Flexible Modelling of the Cumulative Effects of Time-varying Covariates on the Hazard
Speaker: Michal Abrahamowicz
Affiliation: McGill University, Canada
Time: Monday 08/04/2013 from 14:00 to 15:00
Venue: Access Grid UWS. Presented from Parramatta (EB.1.32), accessible from Campbelltown (26.1.50) and Penrith (Y239).
Abstract: A flexible method for estimating the cumulative effects of the past values of a time-varying prognostic factor, within the Cox PH regression analyses of survival data, is proposed. Joint effect of the past values of a time-varying covariate $x(t)$, until time $\tau[x(t): 0 < t < \tau]$, on the hazard at time $\tau$ is modeled as the weighed cumulative exposure (WCE): $\text{WCE}(\tau ~|~ x(t), t<\tau) = {\sum w(\tau - t)*x(t)}$. The weight function $w(\tau - t)$, that assigns importance weights to past values as the function of time elapsed since exposure $(\tau - t)$ is modelled with flexible cubic regression splines. The estimated WCE is then included as a time-dependent covariate in the Cox's proportional hazards model. Estimation and inference will be discussed, and the method's will be assessed through simulations. Real-life examples will illustrate the applications to explore the risks of adverse effects of various treatments.
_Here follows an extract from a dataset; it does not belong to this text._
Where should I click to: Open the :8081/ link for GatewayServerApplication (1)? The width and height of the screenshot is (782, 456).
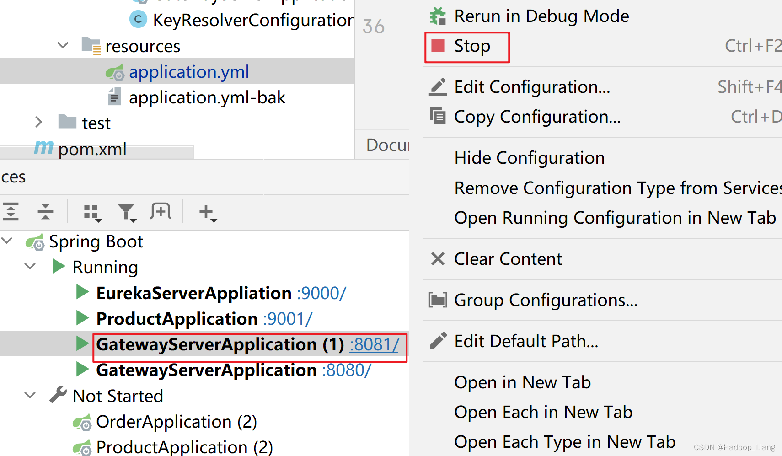pyautogui.click(x=375, y=344)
Biography: Dr. Michal Abrahamowicz is a James McGill Professor of Biostatistics at the Department of Epidemiology, Biostatistics and Occupational Health of McGill University. He obtained his PhD in Statistics & Econometrics from Krakow, Poland. His research involves both development of new, flexible statistical methods for survival analyses and collaborative research on applications of these methods in health research. He is the Principal Investigator on 2 major grants from the Canadian Institutes for Health Research (CIHR) that focus on the development, validation and applications of new statistical methods for pharmaco-epidemiology. He is a member of the Executive Committee of the International Society for Clinical Biostatistics (ISCB). His statistical research is supported by NSERC. He published more than 250 peer-reviewed papers, and has been the primary supervisor of more than 25 graduate students, in both Biostatistics and Epidemiology.